# TASK REQUIREMENTS
Convert the items below into a Markdown table with columns Row and Line, numbering each line and omitting blank lines.

# DATASET ENTRIES

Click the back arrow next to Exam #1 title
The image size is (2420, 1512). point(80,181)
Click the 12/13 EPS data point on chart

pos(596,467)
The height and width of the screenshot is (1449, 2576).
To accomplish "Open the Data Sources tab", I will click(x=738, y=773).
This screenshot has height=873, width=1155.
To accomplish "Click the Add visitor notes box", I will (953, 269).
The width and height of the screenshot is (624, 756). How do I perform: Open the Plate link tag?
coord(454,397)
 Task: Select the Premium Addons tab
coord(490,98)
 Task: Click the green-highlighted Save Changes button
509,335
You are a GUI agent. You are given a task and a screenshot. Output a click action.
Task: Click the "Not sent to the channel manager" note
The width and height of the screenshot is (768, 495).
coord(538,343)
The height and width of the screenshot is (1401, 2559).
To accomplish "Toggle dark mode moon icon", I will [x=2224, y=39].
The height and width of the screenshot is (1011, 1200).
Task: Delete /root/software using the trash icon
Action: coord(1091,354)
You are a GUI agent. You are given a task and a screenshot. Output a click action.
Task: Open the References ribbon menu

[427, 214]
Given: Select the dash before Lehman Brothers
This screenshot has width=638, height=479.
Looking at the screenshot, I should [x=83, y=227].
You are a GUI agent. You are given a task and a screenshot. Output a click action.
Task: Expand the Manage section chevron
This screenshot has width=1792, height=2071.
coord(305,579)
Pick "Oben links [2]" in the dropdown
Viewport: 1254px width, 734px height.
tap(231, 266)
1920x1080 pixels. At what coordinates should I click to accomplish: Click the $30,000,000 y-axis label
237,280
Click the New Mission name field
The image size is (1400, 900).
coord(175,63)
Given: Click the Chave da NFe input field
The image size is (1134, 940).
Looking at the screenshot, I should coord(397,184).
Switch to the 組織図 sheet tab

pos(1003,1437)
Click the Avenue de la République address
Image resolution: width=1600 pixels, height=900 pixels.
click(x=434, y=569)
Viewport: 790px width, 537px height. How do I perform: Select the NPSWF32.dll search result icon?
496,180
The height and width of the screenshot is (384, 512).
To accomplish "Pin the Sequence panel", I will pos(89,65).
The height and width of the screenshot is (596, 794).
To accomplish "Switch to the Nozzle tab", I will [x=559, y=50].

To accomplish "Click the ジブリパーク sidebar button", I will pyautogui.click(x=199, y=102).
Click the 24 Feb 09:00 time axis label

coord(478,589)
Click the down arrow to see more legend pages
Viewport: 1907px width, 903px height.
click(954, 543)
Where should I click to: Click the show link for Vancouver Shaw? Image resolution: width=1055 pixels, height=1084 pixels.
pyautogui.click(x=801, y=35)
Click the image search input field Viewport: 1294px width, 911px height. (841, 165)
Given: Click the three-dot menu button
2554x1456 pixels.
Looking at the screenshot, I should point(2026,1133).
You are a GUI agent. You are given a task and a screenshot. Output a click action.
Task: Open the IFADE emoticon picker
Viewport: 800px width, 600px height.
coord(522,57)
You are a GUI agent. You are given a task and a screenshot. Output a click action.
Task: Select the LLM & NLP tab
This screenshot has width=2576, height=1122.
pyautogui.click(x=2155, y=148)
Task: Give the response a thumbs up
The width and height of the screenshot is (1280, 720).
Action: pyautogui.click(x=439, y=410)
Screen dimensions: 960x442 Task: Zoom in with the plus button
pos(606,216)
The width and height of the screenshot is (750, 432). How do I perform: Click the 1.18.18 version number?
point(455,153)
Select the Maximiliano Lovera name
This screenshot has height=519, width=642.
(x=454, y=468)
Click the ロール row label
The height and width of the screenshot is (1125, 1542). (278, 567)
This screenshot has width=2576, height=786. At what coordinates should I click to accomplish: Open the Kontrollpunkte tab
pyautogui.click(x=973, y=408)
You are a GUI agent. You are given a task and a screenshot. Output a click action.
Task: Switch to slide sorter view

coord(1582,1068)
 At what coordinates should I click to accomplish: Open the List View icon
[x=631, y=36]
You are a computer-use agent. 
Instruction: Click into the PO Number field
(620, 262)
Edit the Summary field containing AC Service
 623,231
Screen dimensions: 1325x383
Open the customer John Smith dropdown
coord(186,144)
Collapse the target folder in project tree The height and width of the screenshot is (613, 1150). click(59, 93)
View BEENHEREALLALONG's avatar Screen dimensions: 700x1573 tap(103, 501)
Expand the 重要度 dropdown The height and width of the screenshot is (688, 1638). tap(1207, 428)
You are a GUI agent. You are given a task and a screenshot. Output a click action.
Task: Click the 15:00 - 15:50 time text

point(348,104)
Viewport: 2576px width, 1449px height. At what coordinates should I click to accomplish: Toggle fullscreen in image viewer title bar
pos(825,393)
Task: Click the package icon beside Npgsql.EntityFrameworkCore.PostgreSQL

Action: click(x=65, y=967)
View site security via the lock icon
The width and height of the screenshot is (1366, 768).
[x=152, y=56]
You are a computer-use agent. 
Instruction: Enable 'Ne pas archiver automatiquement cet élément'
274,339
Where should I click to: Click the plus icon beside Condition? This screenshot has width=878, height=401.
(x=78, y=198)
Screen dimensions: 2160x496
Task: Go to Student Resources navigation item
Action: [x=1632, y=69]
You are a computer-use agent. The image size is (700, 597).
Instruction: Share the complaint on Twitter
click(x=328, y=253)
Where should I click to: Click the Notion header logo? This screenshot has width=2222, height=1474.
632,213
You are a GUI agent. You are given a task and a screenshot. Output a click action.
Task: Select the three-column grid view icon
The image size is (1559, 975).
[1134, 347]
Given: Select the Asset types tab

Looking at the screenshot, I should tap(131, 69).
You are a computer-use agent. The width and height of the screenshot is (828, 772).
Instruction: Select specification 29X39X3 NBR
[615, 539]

# TASK ANSWER
| Row | Line |
|---|---|
| 1 | Click the back arrow next to Exam #1 title |
| 2 | The image size is (2420, 1512). point(80,181) |
| 3 | Click the 12/13 EPS data point on chart |
| 4 | pos(596,467) |
| 5 | The height and width of the screenshot is (1449, 2576). |
| 6 | To accomplish "Open the Data Sources tab", I will click(x=738, y=773). |
| 7 | This screenshot has height=873, width=1155. |
| 8 | To accomplish "Click the Add visitor notes box", I will (953, 269). |
| 9 | The width and height of the screenshot is (624, 756). How do I perform: Open the Plate link tag? |
| 10 | coord(454,397) |
| 11 |  Task: Select the Premium Addons tab |
| 12 | coord(490,98) |
| 13 |  Task: Click the green-highlighted Save Changes button |
| 14 | 509,335 |
| 15 | You are a GUI agent. You are given a task and a screenshot. Output a click action. |
| 16 | Task: Click the "Not sent to the channel manager" note |
| 17 | The width and height of the screenshot is (768, 495). |
| 18 | coord(538,343) |
| 19 | The height and width of the screenshot is (1401, 2559). |
| 20 | To accomplish "Toggle dark mode moon icon", I will [x=2224, y=39]. |
| 21 | The height and width of the screenshot is (1011, 1200). |
| 22 | Task: Delete /root/software using the trash icon |
| 23 | Action: coord(1091,354) |
| 24 | You are a GUI agent. You are given a task and a screenshot. Output a click action. |
| 25 | Task: Open the References ribbon menu |
| 26 | [427, 214] |
| 27 | Given: Select the dash before Lehman Brothers |
| 28 | This screenshot has width=638, height=479. |
| 29 | Looking at the screenshot, I should [x=83, y=227]. |
| 30 | You are a GUI agent. You are given a task and a screenshot. Output a click action. |
| 31 | Task: Expand the Manage section chevron |
| 32 | This screenshot has width=1792, height=2071. |
| 33 | coord(305,579) |
| 34 | Pick "Oben links [2]" in the dropdown |
| 35 | Viewport: 1254px width, 734px height. |
| 36 | tap(231, 266) |
| 37 | 1920x1080 pixels. At what coordinates should I click to accomplish: Click the $30,000,000 y-axis label |
| 38 | 237,280 |
| 39 | Click the New Mission name field |
| 40 | The image size is (1400, 900). |
| 41 | coord(175,63) |
| 42 | Given: Click the Chave da NFe input field |
| 43 | The image size is (1134, 940). |
| 44 | Looking at the screenshot, I should coord(397,184). |
| 45 | Switch to the 組織図 sheet tab |
| 46 | pos(1003,1437) |
| 47 | Click the Avenue de la République address |
| 48 | Image resolution: width=1600 pixels, height=900 pixels. |
| 49 | click(x=434, y=569) |
| 50 | Viewport: 790px width, 537px height. How do I perform: Select the NPSWF32.dll search result icon? |
| 51 | 496,180 |
| 52 | The height and width of the screenshot is (384, 512). |
| 53 | To accomplish "Pin the Sequence panel", I will pos(89,65). |
| 54 | The height and width of the screenshot is (596, 794). |
| 55 | To accomplish "Switch to the Nozzle tab", I will [x=559, y=50]. |
| 56 | To accomplish "Click the ジブリパーク sidebar button", I will pyautogui.click(x=199, y=102). |
| 57 | Click the 24 Feb 09:00 time axis label |
| 58 | coord(478,589) |
| 59 | Click the down arrow to see more legend pages |
| 60 | Viewport: 1907px width, 903px height. |
| 61 | click(954, 543) |
| 62 | Where should I click to: Click the show link for Vancouver Shaw? Image resolution: width=1055 pixels, height=1084 pixels. |
| 63 | pyautogui.click(x=801, y=35) |
| 64 | Click the image search input field Viewport: 1294px width, 911px height. (841, 165) |
| 65 | Given: Click the three-dot menu button |
| 66 | 2554x1456 pixels. |
| 67 | Looking at the screenshot, I should point(2026,1133). |
| 68 | You are a GUI agent. You are given a task and a screenshot. Output a click action. |
| 69 | Task: Open the IFADE emoticon picker |
| 70 | Viewport: 800px width, 600px height. |
| 71 | coord(522,57) |
| 72 | You are a GUI agent. You are given a task and a screenshot. Output a click action. |
| 73 | Task: Select the LLM & NLP tab |
| 74 | This screenshot has width=2576, height=1122. |
| 75 | pyautogui.click(x=2155, y=148) |
| 76 | Task: Give the response a thumbs up |
| 77 | The width and height of the screenshot is (1280, 720). |
| 78 | Action: pyautogui.click(x=439, y=410) |
| 79 | Screen dimensions: 960x442 Task: Zoom in with the plus button |
| 80 | pos(606,216) |
| 81 | The width and height of the screenshot is (750, 432). How do I perform: Click the 1.18.18 version number? |
| 82 | point(455,153) |
| 83 | Select the Maximiliano Lovera name |
| 84 | This screenshot has height=519, width=642. |
| 85 | (x=454, y=468) |
| 86 | Click the ロール row label |
| 87 | The height and width of the screenshot is (1125, 1542). (278, 567) |
| 88 | This screenshot has width=2576, height=786. At what coordinates should I click to accomplish: Open the Kontrollpunkte tab |
| 89 | pyautogui.click(x=973, y=408) |
| 90 | You are a GUI agent. You are given a task and a screenshot. Output a click action. |
| 91 | Task: Switch to slide sorter view |
| 92 | coord(1582,1068) |
| 93 |  At what coordinates should I click to accomplish: Open the List View icon |
| 94 | [x=631, y=36] |
| 95 | You are a computer-use agent.  |
| 96 | Instruction: Click into the PO Number field |
| 97 | (620, 262) |
| 98 | Edit the Summary field containing AC Service |
| 99 |  623,231 |
| 100 | Screen dimensions: 1325x383 |
| 101 | Open the customer John Smith dropdown |
| 102 | coord(186,144) |
| 103 | Collapse the target folder in project tree The height and width of the screenshot is (613, 1150). click(59, 93) |
| 104 | View BEENHEREALLALONG's avatar Screen dimensions: 700x1573 tap(103, 501) |
| 105 | Expand the 重要度 dropdown The height and width of the screenshot is (688, 1638). tap(1207, 428) |
| 106 | You are a GUI agent. You are given a task and a screenshot. Output a click action. |
| 107 | Task: Click the 15:00 - 15:50 time text |
| 108 | point(348,104) |
| 109 | Viewport: 2576px width, 1449px height. At what coordinates should I click to accomplish: Toggle fullscreen in image viewer title bar |
| 110 | pos(825,393) |
| 111 | Task: Click the package icon beside Npgsql.EntityFrameworkCore.PostgreSQL |
| 112 | Action: click(x=65, y=967) |
| 113 | View site security via the lock icon |
| 114 | The width and height of the screenshot is (1366, 768). |
| 115 | [x=152, y=56] |
| 116 | You are a computer-use agent.  |
| 117 | Instruction: Enable 'Ne pas archiver automatiquement cet élément' |
| 118 | 274,339 |
| 119 | Where should I click to: Click the plus icon beside Condition? This screenshot has width=878, height=401. |
| 120 | (x=78, y=198) |
| 121 | Screen dimensions: 2160x496 |
| 122 | Task: Go to Student Resources navigation item |
| 123 | Action: [x=1632, y=69] |
| 124 | You are a computer-use agent. The image size is (700, 597). |
| 125 | Instruction: Share the complaint on Twitter |
| 126 | click(x=328, y=253) |
| 127 | Where should I click to: Click the Notion header logo? This screenshot has width=2222, height=1474. |
| 128 | 632,213 |
| 129 | You are a GUI agent. You are given a task and a screenshot. Output a click action. |
| 130 | Task: Select the three-column grid view icon |
| 131 | The image size is (1559, 975). |
| 132 | [1134, 347] |
| 133 | Given: Select the Asset types tab |
| 134 | Looking at the screenshot, I should tap(131, 69). |
| 135 | You are a computer-use agent. The width and height of the screenshot is (828, 772). |
| 136 | Instruction: Select specification 29X39X3 NBR |
| 137 | [615, 539] |